▶ _Exercise instructions_: All lines holding the string "computer" should be copied from the data below.

========================================================================

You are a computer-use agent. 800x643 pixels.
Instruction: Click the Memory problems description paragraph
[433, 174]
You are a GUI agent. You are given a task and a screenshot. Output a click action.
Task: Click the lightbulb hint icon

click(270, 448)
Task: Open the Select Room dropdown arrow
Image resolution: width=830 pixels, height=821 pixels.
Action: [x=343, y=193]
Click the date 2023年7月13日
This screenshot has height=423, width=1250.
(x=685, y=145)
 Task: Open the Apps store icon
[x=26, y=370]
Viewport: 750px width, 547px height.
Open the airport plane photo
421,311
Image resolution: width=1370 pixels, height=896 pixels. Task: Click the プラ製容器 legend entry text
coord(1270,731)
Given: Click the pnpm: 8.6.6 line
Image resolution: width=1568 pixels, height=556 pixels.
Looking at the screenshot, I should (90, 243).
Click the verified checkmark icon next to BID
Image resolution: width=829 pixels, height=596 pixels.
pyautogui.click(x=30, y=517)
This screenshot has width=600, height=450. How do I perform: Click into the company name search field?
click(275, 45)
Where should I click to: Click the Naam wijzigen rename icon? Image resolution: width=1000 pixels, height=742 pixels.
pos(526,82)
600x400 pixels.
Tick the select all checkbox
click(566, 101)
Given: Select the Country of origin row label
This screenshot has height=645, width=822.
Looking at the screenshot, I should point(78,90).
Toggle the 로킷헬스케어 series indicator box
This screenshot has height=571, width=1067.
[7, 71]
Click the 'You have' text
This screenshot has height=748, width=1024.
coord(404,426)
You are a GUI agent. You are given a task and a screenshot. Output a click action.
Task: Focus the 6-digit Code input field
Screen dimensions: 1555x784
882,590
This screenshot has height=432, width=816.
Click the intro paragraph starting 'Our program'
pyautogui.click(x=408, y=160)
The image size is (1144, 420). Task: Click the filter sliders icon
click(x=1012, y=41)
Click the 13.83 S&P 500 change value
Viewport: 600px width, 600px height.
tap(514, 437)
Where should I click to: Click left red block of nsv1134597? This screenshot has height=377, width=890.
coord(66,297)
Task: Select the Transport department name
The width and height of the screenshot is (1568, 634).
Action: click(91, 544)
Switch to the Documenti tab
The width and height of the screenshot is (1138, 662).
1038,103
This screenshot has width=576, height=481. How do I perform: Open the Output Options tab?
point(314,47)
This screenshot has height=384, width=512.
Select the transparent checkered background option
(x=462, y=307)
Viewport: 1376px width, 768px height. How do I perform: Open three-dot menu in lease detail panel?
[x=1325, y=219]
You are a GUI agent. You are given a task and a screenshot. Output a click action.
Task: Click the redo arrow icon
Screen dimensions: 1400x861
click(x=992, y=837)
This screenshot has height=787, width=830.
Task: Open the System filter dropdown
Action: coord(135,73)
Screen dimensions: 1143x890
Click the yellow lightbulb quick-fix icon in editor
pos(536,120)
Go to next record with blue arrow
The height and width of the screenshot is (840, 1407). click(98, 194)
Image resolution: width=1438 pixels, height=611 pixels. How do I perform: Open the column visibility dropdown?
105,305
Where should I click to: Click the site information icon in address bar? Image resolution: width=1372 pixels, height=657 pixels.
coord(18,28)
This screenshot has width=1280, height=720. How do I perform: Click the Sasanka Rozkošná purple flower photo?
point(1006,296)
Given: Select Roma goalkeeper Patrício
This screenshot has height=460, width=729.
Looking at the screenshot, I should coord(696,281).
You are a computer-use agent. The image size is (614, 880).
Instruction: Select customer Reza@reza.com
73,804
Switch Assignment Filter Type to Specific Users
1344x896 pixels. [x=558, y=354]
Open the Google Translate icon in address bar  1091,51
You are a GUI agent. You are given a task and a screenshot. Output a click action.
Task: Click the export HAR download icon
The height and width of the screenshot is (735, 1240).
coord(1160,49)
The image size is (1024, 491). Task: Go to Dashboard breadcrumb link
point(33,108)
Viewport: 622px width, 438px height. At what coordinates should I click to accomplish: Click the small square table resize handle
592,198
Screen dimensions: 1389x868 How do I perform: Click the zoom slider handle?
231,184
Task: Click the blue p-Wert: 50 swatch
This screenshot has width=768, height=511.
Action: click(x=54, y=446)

========================================================================

▶ _Written response_:
You are a computer-use agent. 800x643 pixels.
You are a computer-use agent. The image size is (614, 880).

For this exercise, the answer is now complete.